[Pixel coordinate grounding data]
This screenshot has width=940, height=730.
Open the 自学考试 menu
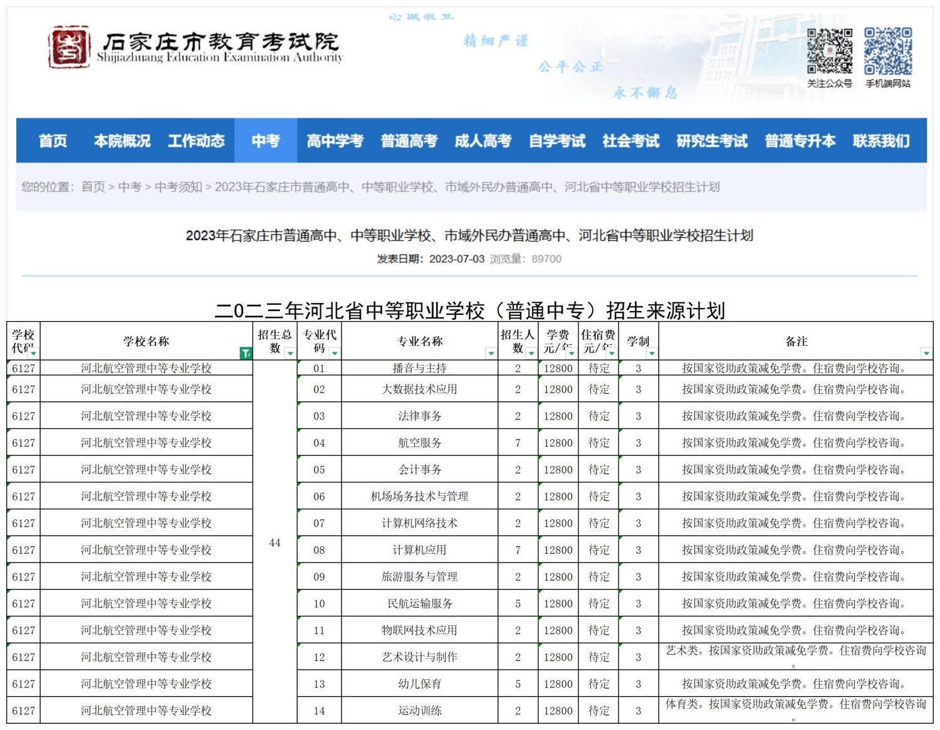click(x=558, y=142)
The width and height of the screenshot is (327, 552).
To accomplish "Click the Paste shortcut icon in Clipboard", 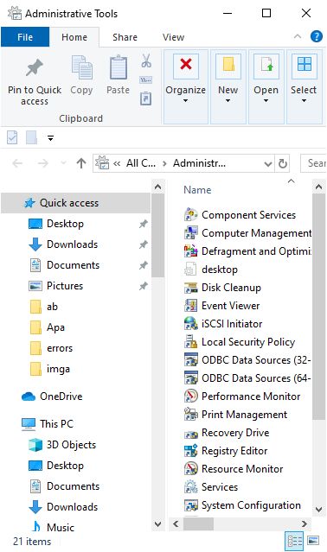I will point(146,98).
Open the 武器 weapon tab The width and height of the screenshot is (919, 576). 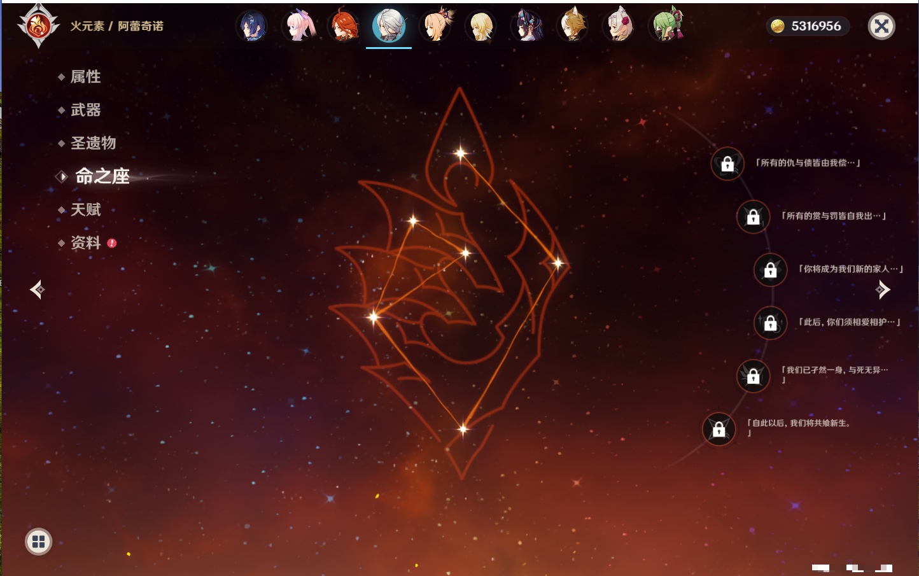click(x=85, y=110)
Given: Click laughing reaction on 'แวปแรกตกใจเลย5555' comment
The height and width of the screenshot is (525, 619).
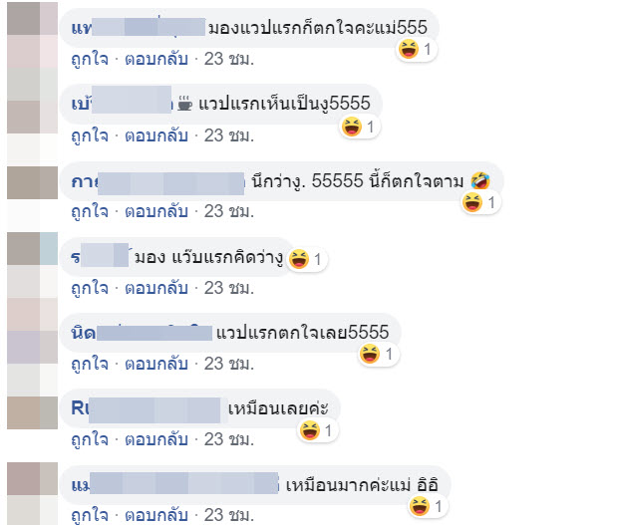Looking at the screenshot, I should pos(378,354).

▸ Directions for this task: Only the lines from the one with "The height and" through the end of the data, both ends included, should be written out exactly, and no pictures should appear.

▸ Your solution:
The height and width of the screenshot is (525, 619).
Looking at the screenshot, I should pos(378,354).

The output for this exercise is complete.